Cadeau avec logiciel espion : il surveillait sa femme via son téléphone

La 12e chambre pénale de la Cour de cassation a annulé l'acquittement d'un prévenu qui avait offert à son épouse un téléphone équipé d'un logiciel espion, ordonnant ainsi un nouveau procès.

12punto

Dans une affaire survenue à Ankara, un homme a installé un logiciel espion sur le téléphone qu'il avait offert à sa compagne avant leur mariage, enregistrant ainsi ses messages et ses conversations. 

Le prévenu, dont il a été révélé qu'il avait fait écouter ces enregistrements au père de son épouse, a été jugé suite à la plainte de cette dernière.

Le prévenu avait été condamné à une peine totale de 3 ans et 4 mois de prison pour « violation du secret des communications » et « divulgation du secret des communications ». Cependant, la 12e chambre pénale de la Cour d'appel régionale d'Ankara avait prononcé l'acquittement du prévenu au motif que ses actes ne constituaient pas une infraction.

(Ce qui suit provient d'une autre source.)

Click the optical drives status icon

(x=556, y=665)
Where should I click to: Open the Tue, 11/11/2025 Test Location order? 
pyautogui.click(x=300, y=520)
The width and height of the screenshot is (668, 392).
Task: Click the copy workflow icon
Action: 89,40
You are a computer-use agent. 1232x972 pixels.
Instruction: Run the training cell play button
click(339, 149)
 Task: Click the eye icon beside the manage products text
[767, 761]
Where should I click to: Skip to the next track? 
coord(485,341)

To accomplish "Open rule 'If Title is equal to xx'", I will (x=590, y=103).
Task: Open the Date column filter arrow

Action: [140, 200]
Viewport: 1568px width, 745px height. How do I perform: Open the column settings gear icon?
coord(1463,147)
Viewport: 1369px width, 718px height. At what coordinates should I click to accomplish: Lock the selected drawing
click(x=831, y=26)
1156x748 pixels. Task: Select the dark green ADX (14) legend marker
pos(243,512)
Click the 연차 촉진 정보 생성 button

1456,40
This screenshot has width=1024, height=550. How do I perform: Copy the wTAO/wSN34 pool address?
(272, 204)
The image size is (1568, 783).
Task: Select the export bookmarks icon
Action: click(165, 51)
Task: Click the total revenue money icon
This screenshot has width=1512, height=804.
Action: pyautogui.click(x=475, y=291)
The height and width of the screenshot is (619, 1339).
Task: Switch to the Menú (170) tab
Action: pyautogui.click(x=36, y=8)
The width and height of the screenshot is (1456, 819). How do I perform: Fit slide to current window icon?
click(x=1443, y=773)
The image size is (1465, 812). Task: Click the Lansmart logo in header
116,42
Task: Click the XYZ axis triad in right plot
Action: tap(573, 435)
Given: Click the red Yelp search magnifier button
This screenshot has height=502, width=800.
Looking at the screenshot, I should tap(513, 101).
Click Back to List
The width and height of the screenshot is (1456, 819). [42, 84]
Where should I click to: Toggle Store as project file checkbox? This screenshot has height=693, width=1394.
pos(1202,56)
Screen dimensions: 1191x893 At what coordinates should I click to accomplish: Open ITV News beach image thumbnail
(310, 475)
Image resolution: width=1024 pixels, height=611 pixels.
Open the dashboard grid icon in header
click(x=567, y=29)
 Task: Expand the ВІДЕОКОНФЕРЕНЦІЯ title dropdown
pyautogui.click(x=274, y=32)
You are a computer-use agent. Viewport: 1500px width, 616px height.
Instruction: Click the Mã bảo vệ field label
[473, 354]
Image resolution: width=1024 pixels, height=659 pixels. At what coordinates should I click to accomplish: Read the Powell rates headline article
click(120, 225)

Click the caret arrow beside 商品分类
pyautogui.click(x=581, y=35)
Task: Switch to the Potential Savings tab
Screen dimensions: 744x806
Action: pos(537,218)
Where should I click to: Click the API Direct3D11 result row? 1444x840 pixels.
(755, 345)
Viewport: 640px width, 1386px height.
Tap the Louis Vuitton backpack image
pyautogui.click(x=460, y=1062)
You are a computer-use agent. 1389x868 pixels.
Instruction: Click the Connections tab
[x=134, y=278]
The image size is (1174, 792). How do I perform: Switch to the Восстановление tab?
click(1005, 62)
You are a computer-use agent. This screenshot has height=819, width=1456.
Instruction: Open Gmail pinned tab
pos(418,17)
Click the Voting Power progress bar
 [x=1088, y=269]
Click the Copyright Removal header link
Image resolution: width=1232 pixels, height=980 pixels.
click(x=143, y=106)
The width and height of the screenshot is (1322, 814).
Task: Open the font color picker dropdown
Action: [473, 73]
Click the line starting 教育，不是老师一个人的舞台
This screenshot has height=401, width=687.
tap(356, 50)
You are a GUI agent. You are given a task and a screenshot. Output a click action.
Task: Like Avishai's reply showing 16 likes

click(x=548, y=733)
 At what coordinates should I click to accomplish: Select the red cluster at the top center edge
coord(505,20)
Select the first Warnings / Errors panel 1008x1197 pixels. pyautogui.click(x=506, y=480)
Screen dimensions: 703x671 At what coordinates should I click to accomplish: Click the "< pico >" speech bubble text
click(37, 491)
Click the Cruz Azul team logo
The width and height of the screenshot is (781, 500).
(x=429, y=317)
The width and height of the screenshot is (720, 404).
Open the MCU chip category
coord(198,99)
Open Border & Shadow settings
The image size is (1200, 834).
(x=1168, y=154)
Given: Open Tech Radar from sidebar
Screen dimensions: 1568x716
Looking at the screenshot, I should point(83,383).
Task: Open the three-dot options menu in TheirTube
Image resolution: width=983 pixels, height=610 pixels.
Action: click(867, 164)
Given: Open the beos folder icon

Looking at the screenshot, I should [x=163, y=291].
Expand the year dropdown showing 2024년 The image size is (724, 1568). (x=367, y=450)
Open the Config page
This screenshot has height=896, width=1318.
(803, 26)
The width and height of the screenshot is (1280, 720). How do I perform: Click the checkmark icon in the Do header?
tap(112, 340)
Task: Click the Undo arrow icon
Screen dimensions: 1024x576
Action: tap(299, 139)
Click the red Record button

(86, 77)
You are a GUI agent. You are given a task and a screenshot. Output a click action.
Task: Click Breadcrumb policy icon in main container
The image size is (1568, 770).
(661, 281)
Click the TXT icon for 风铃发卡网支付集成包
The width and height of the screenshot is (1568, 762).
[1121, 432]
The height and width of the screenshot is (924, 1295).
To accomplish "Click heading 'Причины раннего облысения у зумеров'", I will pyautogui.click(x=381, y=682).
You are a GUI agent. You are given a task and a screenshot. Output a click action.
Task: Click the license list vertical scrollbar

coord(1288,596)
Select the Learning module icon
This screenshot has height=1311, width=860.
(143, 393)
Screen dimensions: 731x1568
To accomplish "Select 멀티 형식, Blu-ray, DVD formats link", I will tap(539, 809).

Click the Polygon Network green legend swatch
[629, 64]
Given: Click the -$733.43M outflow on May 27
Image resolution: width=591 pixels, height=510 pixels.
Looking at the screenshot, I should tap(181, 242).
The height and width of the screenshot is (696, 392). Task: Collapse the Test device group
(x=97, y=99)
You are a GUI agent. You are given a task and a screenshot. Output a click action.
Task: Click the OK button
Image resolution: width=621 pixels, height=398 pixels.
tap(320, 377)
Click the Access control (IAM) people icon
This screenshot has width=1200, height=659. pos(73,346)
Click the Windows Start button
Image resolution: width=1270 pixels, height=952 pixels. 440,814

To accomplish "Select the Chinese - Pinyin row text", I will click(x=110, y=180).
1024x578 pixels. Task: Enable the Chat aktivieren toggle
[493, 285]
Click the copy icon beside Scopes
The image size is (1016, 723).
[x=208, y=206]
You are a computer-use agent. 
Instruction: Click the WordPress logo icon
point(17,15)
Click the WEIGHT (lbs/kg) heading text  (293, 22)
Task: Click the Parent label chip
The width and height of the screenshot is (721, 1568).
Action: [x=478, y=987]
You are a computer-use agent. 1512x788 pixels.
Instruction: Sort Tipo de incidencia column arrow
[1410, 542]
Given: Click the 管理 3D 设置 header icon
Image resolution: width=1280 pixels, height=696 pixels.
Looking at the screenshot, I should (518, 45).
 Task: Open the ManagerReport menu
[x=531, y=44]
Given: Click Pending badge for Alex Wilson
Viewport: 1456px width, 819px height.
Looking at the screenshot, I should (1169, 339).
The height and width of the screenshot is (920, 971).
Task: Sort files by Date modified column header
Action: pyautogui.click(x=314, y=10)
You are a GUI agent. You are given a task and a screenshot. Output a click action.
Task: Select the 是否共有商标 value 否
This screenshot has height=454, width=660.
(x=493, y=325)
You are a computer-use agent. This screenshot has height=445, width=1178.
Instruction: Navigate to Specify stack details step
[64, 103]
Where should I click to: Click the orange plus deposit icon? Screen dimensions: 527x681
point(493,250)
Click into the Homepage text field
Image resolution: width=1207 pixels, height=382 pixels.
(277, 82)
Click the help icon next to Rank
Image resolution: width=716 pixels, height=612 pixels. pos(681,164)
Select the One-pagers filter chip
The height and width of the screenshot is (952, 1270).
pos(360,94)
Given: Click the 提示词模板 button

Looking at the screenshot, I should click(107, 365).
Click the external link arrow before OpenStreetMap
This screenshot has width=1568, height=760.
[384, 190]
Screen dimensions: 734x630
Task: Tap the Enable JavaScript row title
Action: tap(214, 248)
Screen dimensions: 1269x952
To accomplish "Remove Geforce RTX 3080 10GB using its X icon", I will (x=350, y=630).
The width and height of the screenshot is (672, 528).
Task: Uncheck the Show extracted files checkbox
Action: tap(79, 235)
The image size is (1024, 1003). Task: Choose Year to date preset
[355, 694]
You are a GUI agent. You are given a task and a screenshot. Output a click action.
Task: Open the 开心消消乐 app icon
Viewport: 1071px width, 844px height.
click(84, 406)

LA PEINE DE PRISON ANNULÉE EN APPEL

Le dossier a été porté devant la Cour de cassation, et le parquet général près la Cour de cassation a soutenu que le prévenu était coupable et devait être condamné. La 12e chambre pénale de la Cour de cassation a jugé la décision de la cour d'appel contraire au droit et l'a annulée. Dans son arrêt, elle a souligné que les actes du prévenu constituaient une infraction au titre de l'article 132 du Code pénal turc.

La Cour de cassation a rappelé que l'obtention et le partage non autorisés d'informations personnelles constituent un délit, soulignant que l'acquittement prononcé par la cour d'appel sur la base de motifs insuffisants était illégal.